I came to graphics drivers from embedded. At Baykar I did board bring-up on a TI AM67A — writing device tree, setting up DDR, poking registers directly. That background made the graphics stack look familiar in some ways and strange in others.
There are basically three layers if you ignore firmware: the kernel driver, the userspace driver, and the shader compiler.
The kernel driver handles the stuff that has to be in kernel space — memory management,
command submission from multiple processes, display, power, resetting the GPU when it crashes.
On Linux this is the DRM subsystem, for AMD it's amdgpu.
The userspace driver implements the API, Vulkan or OpenGL or whatever. Most of the logic
is here. For AMD Vulkan it's RADV which is part of Mesa. It records command buffers, manages
pipeline state, uploads resources. When you call vkQueueSubmit it eventually
does an ioctl into the kernel driver to actually do the work.
The shader compiler takes SPIR-V bytecode and produces actual GPU machine code. GPU ISAs aren't standardized so gfx9 and gfx11 are completely different, you can't run the same binary on both. So compilation happens at runtime on your machine for your specific GPU. For RADV this is ACO.
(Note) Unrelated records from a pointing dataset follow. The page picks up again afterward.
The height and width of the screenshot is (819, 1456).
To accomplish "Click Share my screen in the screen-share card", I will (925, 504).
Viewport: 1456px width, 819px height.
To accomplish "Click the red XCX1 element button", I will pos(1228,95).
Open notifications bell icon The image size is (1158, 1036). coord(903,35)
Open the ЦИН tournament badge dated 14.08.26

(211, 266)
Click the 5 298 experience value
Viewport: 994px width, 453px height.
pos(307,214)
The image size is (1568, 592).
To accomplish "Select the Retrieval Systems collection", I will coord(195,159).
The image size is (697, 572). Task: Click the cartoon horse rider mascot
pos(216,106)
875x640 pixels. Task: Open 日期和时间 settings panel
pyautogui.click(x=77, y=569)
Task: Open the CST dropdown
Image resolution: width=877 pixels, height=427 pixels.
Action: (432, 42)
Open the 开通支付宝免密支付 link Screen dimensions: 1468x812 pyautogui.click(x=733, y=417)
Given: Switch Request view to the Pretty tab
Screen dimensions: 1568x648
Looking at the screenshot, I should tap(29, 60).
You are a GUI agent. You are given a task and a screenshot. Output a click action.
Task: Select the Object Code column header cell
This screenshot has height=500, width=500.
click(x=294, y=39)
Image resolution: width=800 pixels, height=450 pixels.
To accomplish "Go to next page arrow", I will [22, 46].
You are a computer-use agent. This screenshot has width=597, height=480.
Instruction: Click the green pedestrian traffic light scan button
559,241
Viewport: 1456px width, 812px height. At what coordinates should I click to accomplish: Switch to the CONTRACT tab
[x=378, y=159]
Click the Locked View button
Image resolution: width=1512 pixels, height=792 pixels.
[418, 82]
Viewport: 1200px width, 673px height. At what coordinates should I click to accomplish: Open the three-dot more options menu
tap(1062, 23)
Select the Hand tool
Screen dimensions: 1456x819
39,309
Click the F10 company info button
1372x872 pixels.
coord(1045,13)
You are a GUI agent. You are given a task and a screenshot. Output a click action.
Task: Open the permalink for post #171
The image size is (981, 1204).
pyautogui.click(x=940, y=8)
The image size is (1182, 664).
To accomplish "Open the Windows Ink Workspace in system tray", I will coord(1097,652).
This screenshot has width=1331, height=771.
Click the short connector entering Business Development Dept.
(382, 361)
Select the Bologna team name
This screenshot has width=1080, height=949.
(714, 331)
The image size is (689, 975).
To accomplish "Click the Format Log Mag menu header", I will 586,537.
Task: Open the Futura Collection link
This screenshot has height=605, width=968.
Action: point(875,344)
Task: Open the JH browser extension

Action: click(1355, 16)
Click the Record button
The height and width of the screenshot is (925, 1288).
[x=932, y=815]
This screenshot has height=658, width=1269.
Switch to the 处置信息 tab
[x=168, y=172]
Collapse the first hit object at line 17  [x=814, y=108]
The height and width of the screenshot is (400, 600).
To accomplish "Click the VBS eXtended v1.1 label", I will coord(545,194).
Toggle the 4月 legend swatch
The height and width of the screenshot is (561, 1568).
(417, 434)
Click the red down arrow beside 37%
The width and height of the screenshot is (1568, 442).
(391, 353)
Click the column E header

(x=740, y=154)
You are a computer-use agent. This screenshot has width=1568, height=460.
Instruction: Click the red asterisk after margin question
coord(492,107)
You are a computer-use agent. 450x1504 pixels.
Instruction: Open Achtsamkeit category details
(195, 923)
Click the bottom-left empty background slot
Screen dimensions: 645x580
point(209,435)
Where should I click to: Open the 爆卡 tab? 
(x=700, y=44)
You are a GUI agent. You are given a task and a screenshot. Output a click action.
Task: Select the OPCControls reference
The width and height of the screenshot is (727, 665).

On a microcontroller you cross-compile once and flash the binary. GPUs don't work that way. Every generation has a different ISA, different register counts, different instruction latencies. Even same-generation cards differ in shader core count, cache sizes, memory bandwidth — all of which affect how a good compiler schedules instructions.
SPIR-V (Vulkan's shader bytecode) is the portable format. The driver compiles it on first use. That's the "compiling shaders" stutter in new games — the driver is compiling every shader the first time it sees it.